Friday, August 25, 2017

Our interest in old music

Is this what you want us to be, Bishop?
It occurred to me that most of the music we cover on the blog is fairly old: 20-70 years for the most part, with not a lot from the present century. It's good to be explicit on what that's about. We're not into old music for its own sake— we're not pining after the music of our youth, or some mythical golden age before we were born. It's primarily about taking in the whole modern history of our instrument, the way people in all other creative fields do. Painters don't question the value of looking at artists one, two, or five or more centuries old. Writers don't resist reading authors so old modern English hadn't even been invented yet.

In my thinking, the modern era of our instrument, the drum set, runs from roughly 1945 to 2017; about 70 years. On the blog we're most interested in the middle 40, about 1955-1995. In the mid to late 40s, the drumset became more or less standardized in its modern form, and the language of drumming evolved into what we currently use— even when playing earlier music, drummers now largely use language developed in the 40s. At that point drummers became perhaps more pure musicians— the players we like to follow had mostly lost the show drumming and Vaudeville elements that were a feature of earlier playing. And the actual style of music played then is still played today— bebop is regarded as the foundational style for jazz musicians, and it's widely taught in college. Also in the late 40s the LP format was first used to record jazz, allowing each side of a record to be more than 3 minutes long. At the same time recording technology improved fidelity to the point where engineers could record full drum sets played normally, and the drums could be heard clearly on the recording.

We are not enamored with fedoras
literally or metaphorically. 
So drumming of that period and after is easily studiable, and is directly relevant to currently-played music in an obvious way. Before that, a more archeological approach is required, and more education, to figure out what you're listening to, and why it's relevant to current drumming. We could consider the music of the teens-30s to be drumming's ancient world. The evidence is more fragmentary— the constraints of the recording technology of the time have left us with less to study. I wouldn't take that idea too far— we're still talking about a period of history within the lifetime of, for example, my grandparents (b. 1890s-1910s), and music that is still performed and still in the culture.
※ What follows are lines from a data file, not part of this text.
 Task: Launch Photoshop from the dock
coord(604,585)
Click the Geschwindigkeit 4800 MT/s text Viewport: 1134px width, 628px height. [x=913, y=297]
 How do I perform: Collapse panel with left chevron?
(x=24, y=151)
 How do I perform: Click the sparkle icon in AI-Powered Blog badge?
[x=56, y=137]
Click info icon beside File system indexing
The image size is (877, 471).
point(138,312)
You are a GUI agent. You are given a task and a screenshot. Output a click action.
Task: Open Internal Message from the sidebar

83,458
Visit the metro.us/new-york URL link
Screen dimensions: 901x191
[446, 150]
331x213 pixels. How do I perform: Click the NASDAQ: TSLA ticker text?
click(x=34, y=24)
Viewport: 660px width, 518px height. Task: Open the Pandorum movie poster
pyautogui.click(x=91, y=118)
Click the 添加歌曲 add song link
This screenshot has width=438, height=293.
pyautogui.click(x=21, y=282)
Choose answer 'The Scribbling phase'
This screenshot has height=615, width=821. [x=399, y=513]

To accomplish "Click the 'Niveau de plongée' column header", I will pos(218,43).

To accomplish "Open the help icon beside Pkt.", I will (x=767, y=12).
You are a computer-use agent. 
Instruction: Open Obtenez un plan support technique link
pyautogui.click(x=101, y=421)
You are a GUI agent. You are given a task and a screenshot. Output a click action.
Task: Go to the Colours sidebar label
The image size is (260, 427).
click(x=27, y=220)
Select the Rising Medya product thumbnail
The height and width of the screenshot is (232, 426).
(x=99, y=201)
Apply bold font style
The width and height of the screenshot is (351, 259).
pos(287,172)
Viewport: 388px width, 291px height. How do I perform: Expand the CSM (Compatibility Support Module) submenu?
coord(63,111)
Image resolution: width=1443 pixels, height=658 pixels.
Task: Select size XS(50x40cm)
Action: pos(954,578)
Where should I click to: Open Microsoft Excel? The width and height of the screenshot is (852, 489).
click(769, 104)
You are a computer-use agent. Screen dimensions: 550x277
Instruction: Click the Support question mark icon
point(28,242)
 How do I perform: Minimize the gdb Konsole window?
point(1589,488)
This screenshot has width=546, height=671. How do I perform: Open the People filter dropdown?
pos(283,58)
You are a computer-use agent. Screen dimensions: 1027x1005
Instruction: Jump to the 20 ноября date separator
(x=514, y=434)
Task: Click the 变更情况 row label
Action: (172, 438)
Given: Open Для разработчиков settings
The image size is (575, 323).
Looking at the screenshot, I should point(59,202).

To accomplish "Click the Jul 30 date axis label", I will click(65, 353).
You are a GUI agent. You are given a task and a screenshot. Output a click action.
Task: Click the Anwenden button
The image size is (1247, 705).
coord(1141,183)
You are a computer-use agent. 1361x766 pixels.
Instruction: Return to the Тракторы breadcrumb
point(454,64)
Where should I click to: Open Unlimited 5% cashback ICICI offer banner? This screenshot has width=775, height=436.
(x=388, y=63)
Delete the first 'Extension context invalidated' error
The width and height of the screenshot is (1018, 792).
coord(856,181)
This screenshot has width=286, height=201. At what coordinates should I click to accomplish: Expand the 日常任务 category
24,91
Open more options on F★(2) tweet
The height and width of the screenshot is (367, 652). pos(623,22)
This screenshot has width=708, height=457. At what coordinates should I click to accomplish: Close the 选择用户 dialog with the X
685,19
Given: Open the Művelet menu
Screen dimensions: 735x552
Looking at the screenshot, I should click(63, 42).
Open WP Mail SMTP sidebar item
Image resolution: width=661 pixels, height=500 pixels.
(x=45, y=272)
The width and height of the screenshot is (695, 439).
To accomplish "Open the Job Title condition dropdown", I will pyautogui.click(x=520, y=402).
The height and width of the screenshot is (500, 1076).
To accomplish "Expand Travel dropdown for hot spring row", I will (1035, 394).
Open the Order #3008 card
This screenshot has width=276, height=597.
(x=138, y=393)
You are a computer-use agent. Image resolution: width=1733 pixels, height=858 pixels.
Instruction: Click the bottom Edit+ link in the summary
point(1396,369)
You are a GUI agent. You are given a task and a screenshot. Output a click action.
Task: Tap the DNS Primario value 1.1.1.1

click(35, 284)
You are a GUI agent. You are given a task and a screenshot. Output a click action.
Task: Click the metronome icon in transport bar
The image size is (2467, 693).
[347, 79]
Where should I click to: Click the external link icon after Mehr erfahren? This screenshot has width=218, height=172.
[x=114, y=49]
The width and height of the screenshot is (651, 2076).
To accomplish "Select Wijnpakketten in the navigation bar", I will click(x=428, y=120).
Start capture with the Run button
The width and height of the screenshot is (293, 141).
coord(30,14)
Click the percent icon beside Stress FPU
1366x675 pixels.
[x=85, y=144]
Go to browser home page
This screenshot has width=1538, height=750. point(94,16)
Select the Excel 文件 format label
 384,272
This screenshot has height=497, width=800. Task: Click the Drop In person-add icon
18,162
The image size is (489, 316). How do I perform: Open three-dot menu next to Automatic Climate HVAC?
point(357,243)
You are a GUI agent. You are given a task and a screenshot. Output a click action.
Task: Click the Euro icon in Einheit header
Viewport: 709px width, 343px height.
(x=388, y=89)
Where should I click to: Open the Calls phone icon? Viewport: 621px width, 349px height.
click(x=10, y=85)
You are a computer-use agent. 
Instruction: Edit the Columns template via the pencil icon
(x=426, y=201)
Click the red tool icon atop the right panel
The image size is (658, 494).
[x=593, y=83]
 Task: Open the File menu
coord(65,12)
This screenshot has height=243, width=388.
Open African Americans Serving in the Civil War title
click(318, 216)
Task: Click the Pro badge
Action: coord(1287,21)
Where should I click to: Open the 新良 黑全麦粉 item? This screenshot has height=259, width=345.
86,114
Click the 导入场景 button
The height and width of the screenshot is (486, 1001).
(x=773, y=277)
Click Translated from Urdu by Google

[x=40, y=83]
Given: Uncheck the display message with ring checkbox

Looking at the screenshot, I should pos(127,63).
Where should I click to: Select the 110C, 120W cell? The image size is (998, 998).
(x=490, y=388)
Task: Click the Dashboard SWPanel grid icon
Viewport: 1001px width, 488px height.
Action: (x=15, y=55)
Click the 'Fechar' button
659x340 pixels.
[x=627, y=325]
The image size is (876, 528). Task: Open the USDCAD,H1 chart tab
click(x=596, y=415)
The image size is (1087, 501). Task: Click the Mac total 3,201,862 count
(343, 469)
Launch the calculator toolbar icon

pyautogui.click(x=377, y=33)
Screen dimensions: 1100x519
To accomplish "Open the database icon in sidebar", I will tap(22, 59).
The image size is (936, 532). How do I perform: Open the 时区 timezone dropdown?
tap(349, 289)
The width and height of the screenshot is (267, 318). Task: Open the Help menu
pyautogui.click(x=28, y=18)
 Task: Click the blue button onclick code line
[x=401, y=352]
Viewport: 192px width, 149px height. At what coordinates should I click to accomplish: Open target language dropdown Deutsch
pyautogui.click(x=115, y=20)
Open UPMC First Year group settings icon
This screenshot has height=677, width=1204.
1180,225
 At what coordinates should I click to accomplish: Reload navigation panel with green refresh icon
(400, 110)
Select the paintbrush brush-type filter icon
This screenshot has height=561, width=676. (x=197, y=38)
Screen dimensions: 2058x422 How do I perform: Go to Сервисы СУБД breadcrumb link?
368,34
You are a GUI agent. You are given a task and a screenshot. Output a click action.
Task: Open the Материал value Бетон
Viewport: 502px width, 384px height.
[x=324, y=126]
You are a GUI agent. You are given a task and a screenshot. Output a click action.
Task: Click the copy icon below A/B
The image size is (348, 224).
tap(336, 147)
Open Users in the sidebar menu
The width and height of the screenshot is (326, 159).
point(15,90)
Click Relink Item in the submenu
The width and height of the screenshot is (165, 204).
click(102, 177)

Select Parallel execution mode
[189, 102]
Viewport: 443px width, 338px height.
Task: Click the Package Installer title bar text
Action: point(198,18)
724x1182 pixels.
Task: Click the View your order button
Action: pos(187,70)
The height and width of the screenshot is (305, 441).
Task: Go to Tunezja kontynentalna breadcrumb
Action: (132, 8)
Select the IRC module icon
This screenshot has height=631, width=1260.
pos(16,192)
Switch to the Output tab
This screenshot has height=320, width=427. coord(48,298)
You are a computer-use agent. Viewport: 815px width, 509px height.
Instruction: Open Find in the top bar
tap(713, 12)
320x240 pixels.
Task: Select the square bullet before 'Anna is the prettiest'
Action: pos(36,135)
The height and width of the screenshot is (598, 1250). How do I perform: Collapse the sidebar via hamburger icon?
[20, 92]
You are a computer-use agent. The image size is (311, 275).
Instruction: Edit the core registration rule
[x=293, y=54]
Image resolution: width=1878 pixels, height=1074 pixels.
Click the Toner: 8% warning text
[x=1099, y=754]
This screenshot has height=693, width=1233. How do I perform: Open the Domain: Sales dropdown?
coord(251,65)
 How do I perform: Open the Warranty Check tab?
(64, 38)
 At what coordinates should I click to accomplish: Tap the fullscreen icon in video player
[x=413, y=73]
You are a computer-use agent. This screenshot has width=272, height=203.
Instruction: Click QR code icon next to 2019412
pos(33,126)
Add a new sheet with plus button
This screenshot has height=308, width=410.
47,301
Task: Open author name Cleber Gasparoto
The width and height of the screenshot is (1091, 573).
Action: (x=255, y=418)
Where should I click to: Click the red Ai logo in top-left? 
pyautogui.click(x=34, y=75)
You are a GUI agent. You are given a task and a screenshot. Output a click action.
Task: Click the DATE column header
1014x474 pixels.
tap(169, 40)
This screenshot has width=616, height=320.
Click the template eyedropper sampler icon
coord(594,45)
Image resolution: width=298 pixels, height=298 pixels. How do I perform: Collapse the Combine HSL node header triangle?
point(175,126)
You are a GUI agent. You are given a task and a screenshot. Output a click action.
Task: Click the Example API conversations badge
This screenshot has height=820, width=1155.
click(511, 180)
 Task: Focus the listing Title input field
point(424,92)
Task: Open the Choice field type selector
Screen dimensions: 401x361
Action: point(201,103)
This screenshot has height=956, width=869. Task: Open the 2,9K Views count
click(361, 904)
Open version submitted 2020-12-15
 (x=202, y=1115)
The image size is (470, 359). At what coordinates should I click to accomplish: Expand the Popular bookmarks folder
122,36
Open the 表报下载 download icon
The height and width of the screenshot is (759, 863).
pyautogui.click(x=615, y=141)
It shouldn't be dismissed, but it's more of a challenge with regard to learning from the drumming.

Since we're into the job of playing the drums, we also are most interested in music that highlights that— a drummer playing a complete tune from beginning to end. We also like a fairly natural sound, in which we can visualize the actual performance. That's the reason we don't really get into much drumming involving a lot of electronics, or sampling, or very artificial production and processing— all increasingly prevalent since the 80s.

So what does this mean for us as artists? If we're just into music from 40-50 years ago, aren't we going to sound old fashioned? Aren't we just doing things that have been done?

Not really. Whatever is the formal history of something you play, you're playing it in the moment, in interaction with other players, in the context of a living musical event. And present drumming is heavily reliant on the drumming of the 60s, 70s, and 80s. Sampling has made drumming stylistically of that period directly relevant to modern music. The actual content of modern drumming has not radically advanced; things played by, say, Tony Williams or Jack Dejohnette or Jon Christensen in the 60s or 70s are conceptually as modern as anything played since.

Once the future of men's fashion.
I consider it a creative advantage to not be too caught up in transient stylistic things, which often have not been real useful in the field (see any number of drumming trends popular on the internet), and generally do not live up to their hype longevity-wise: the Jungle thing (in the future, all tempos will be very fast), the glitch thing (mimicking an electronic form of “swinging”, which has evolved into something kind of stupid), tonal melodic playing (actually one player's signature thing), all of which have come and gone as the new future of drumming.

There have been, and continue to be many great, individualistic players working more or less within a language and concept developed in the 60s-80s. It's not a problem. Painters did not stop painting after the 1950s, by which time the frontiers of what could be done with pigment on a two-dimensional surface had been fully explored. The historical imperative to do the next most formally radical thing is exhausted, and people are free to paint what they want, drawing from the entire history of the medium.